What is needed >> Starting from the line with "Given: Click the", please copy exactly every line to the end of the listing, but not the pictures.

Material for this task >>
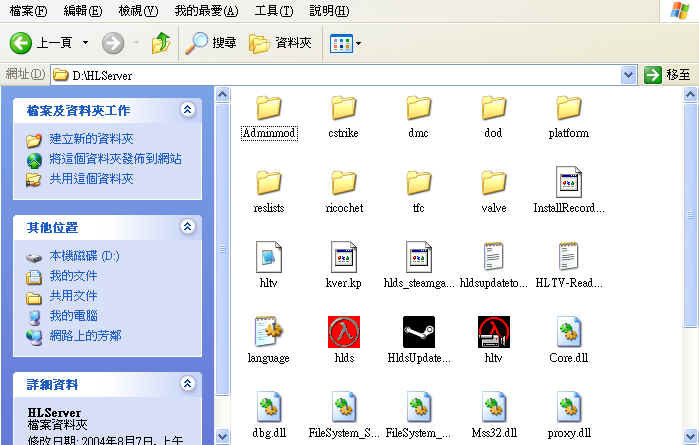
Task: Open the HldsUpdate Steam icon
Action: [419, 331]
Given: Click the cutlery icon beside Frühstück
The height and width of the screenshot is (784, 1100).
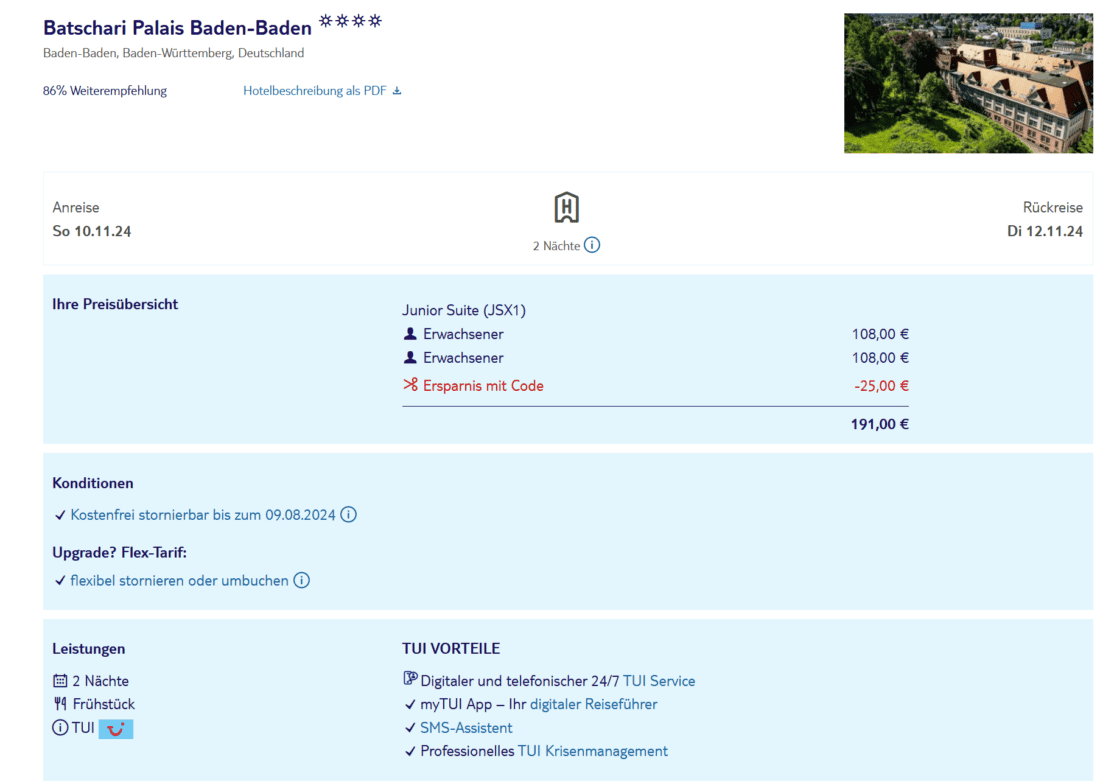Looking at the screenshot, I should tap(60, 704).
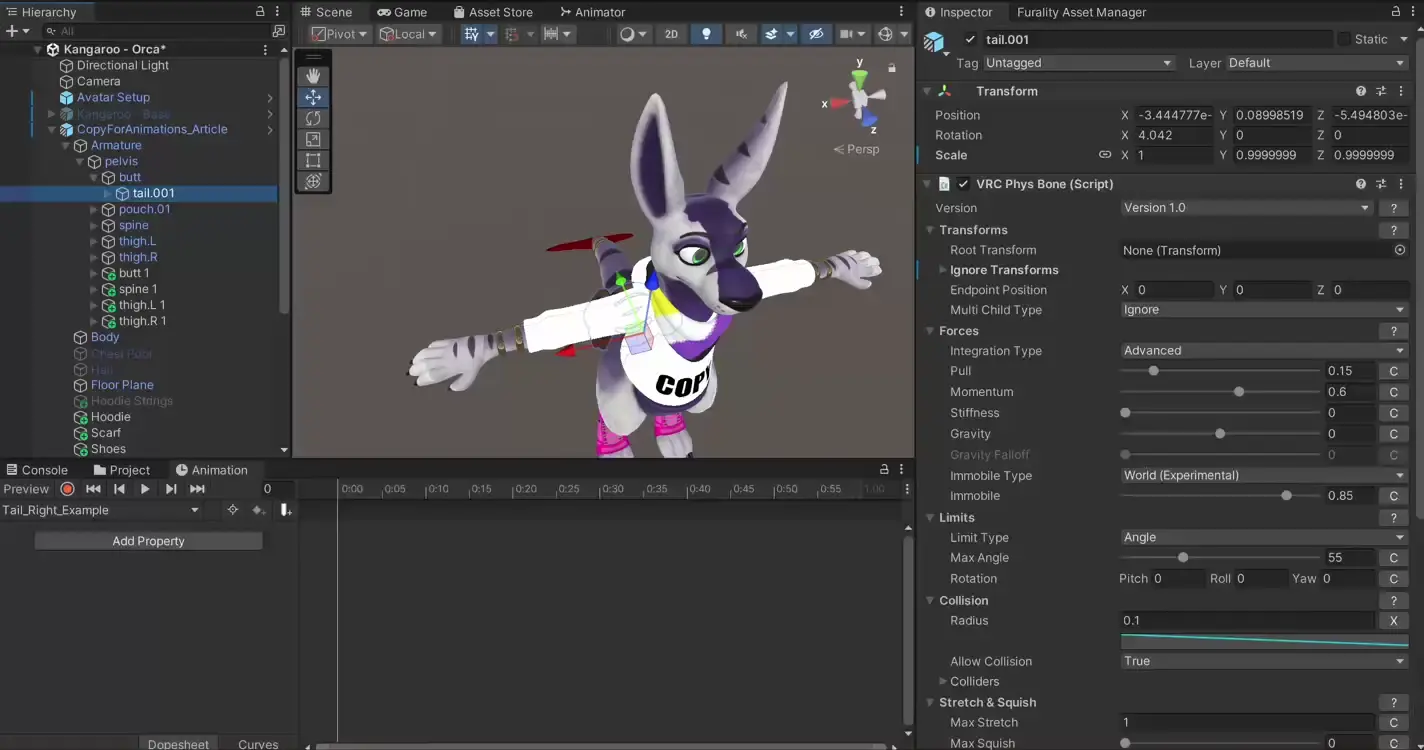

Output below >>
Given: Click the cutlery icon beside Frühstück
The height and width of the screenshot is (784, 1100).
Looking at the screenshot, I should tap(60, 704).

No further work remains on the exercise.